**Work order**
Search the records for the word "button" and copy every line in which it occurs.

Pixel coordinate grounding data
────────

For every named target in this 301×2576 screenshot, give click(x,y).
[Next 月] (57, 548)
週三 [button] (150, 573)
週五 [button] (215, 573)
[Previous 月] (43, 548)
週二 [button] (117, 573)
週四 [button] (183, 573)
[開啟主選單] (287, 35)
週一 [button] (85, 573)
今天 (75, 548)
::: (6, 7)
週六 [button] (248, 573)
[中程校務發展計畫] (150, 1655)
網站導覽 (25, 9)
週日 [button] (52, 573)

────────

**Result**
週三 [button] (150, 573)
週五 [button] (215, 573)
週二 [button] (117, 573)
週四 [button] (183, 573)
週一 [button] (85, 573)
週六 [button] (248, 573)
週日 [button] (52, 573)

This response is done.